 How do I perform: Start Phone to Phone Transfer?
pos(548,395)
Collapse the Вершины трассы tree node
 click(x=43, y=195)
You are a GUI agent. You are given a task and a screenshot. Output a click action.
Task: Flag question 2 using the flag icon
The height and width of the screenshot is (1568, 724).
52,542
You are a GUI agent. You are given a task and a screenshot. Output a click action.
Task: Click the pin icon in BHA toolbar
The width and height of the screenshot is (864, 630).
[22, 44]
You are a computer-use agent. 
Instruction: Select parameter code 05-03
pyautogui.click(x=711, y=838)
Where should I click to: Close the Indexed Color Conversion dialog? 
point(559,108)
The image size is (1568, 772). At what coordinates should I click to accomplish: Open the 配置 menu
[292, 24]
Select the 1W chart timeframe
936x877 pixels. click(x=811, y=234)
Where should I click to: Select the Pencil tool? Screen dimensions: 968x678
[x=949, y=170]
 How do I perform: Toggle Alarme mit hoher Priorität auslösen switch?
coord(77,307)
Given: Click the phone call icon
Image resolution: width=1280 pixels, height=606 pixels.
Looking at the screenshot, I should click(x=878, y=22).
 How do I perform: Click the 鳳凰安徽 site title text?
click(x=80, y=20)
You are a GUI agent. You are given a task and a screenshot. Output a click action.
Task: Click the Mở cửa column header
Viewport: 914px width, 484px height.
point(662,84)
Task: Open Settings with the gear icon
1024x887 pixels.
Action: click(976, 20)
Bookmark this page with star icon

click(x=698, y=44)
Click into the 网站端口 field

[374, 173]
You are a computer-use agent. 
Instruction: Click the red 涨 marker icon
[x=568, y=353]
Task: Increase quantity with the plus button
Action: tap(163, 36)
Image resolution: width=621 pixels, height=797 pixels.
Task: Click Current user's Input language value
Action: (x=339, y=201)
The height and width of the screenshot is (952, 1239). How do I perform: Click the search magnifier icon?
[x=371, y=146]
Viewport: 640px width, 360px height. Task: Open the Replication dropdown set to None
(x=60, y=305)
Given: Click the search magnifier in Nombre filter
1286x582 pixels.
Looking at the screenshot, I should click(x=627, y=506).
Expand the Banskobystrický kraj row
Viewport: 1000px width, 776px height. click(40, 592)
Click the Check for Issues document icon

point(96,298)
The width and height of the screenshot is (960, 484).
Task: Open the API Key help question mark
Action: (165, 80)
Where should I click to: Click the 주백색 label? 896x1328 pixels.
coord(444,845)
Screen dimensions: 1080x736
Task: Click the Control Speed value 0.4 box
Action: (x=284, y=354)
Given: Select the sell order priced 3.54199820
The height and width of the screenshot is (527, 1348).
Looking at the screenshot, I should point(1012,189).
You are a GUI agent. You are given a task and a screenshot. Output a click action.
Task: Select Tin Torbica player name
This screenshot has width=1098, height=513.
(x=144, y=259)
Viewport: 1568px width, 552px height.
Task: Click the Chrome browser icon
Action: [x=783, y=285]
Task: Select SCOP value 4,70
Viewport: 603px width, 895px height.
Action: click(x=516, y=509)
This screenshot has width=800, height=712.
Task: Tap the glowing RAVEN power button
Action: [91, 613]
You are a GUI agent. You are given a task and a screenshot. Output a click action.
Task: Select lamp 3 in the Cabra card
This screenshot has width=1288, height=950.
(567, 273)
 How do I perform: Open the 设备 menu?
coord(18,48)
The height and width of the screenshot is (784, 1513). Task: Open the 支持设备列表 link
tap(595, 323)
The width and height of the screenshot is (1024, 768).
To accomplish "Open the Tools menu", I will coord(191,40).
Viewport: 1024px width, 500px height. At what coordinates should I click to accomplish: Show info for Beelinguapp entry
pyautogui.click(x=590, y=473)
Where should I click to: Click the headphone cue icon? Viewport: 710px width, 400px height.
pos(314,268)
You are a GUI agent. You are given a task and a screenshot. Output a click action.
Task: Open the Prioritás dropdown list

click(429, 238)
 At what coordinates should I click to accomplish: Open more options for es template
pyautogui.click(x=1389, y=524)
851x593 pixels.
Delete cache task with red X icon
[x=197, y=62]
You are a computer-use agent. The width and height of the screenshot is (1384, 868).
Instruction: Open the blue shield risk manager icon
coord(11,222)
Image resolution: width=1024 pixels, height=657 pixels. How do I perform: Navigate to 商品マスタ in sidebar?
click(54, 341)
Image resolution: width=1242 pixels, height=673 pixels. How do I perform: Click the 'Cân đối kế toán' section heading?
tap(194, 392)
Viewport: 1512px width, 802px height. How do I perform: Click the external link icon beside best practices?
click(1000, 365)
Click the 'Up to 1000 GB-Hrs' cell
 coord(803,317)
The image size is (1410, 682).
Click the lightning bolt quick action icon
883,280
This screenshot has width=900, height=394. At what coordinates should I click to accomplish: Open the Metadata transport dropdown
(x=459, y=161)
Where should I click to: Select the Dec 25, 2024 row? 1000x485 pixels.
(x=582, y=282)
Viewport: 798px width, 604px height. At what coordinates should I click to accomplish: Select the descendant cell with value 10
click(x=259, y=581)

________

Directions =
Transcribe the full listing. Change nothing.

Result of this task =
 How do I perform: Start Phone to Phone Transfer?
pos(548,395)
Collapse the Вершины трассы tree node
 click(x=43, y=195)
You are a GUI agent. You are given a task and a screenshot. Output a click action.
Task: Flag question 2 using the flag icon
The height and width of the screenshot is (1568, 724).
52,542
You are a GUI agent. You are given a task and a screenshot. Output a click action.
Task: Click the pin icon in BHA toolbar
The width and height of the screenshot is (864, 630).
[22, 44]
You are a computer-use agent. 
Instruction: Select parameter code 05-03
pyautogui.click(x=711, y=838)
Where should I click to: Close the Indexed Color Conversion dialog? 
point(559,108)
The image size is (1568, 772). At what coordinates should I click to accomplish: Open the 配置 menu
[292, 24]
Select the 1W chart timeframe
936x877 pixels. click(x=811, y=234)
Where should I click to: Select the Pencil tool? Screen dimensions: 968x678
[x=949, y=170]
 How do I perform: Toggle Alarme mit hoher Priorität auslösen switch?
coord(77,307)
Given: Click the phone call icon
Image resolution: width=1280 pixels, height=606 pixels.
Looking at the screenshot, I should click(x=878, y=22).
 How do I perform: Click the 鳳凰安徽 site title text?
click(x=80, y=20)
You are a GUI agent. You are given a task and a screenshot. Output a click action.
Task: Click the Mở cửa column header
Viewport: 914px width, 484px height.
point(662,84)
Task: Open Settings with the gear icon
1024x887 pixels.
Action: click(976, 20)
Bookmark this page with star icon

click(x=698, y=44)
Click into the 网站端口 field

[374, 173]
You are a computer-use agent. 
Instruction: Click the red 涨 marker icon
[x=568, y=353]
Task: Increase quantity with the plus button
Action: tap(163, 36)
Image resolution: width=621 pixels, height=797 pixels.
Task: Click Current user's Input language value
Action: (x=339, y=201)
The height and width of the screenshot is (952, 1239). How do I perform: Click the search magnifier icon?
[x=371, y=146]
Viewport: 640px width, 360px height. Task: Open the Replication dropdown set to None
(x=60, y=305)
Given: Click the search magnifier in Nombre filter
1286x582 pixels.
Looking at the screenshot, I should click(x=627, y=506).
Expand the Banskobystrický kraj row
Viewport: 1000px width, 776px height. click(40, 592)
Click the Check for Issues document icon

point(96,298)
The width and height of the screenshot is (960, 484).
Task: Open the API Key help question mark
Action: (165, 80)
Where should I click to: Click the 주백색 label? 896x1328 pixels.
coord(444,845)
Screen dimensions: 1080x736
Task: Click the Control Speed value 0.4 box
Action: (x=284, y=354)
Given: Select the sell order priced 3.54199820
The height and width of the screenshot is (527, 1348).
Looking at the screenshot, I should point(1012,189).
You are a GUI agent. You are given a task and a screenshot. Output a click action.
Task: Select Tin Torbica player name
This screenshot has width=1098, height=513.
(x=144, y=259)
Viewport: 1568px width, 552px height.
Task: Click the Chrome browser icon
Action: [x=783, y=285]
Task: Select SCOP value 4,70
Viewport: 603px width, 895px height.
Action: click(x=516, y=509)
This screenshot has width=800, height=712.
Task: Tap the glowing RAVEN power button
Action: [91, 613]
You are a GUI agent. You are given a task and a screenshot. Output a click action.
Task: Select lamp 3 in the Cabra card
This screenshot has width=1288, height=950.
(567, 273)
 How do I perform: Open the 设备 menu?
coord(18,48)
The height and width of the screenshot is (784, 1513). Task: Open the 支持设备列表 link
tap(595, 323)
The width and height of the screenshot is (1024, 768).
To accomplish "Open the Tools menu", I will coord(191,40).
Viewport: 1024px width, 500px height. At what coordinates should I click to accomplish: Show info for Beelinguapp entry
pyautogui.click(x=590, y=473)
Where should I click to: Click the headphone cue icon? Viewport: 710px width, 400px height.
pos(314,268)
You are a GUI agent. You are given a task and a screenshot. Output a click action.
Task: Open the Prioritás dropdown list

click(429, 238)
 At what coordinates should I click to accomplish: Open more options for es template
pyautogui.click(x=1389, y=524)
851x593 pixels.
Delete cache task with red X icon
[x=197, y=62]
You are a computer-use agent. The width and height of the screenshot is (1384, 868).
Instruction: Open the blue shield risk manager icon
coord(11,222)
Image resolution: width=1024 pixels, height=657 pixels. How do I perform: Navigate to 商品マスタ in sidebar?
click(54, 341)
Image resolution: width=1242 pixels, height=673 pixels. How do I perform: Click the 'Cân đối kế toán' section heading?
tap(194, 392)
Viewport: 1512px width, 802px height. How do I perform: Click the external link icon beside best practices?
click(1000, 365)
Click the 'Up to 1000 GB-Hrs' cell
 coord(803,317)
The image size is (1410, 682).
Click the lightning bolt quick action icon
883,280
This screenshot has width=900, height=394. At what coordinates should I click to accomplish: Open the Metadata transport dropdown
(x=459, y=161)
Where should I click to: Select the Dec 25, 2024 row? 1000x485 pixels.
(x=582, y=282)
Viewport: 798px width, 604px height. At what coordinates should I click to accomplish: Select the descendant cell with value 10
click(x=259, y=581)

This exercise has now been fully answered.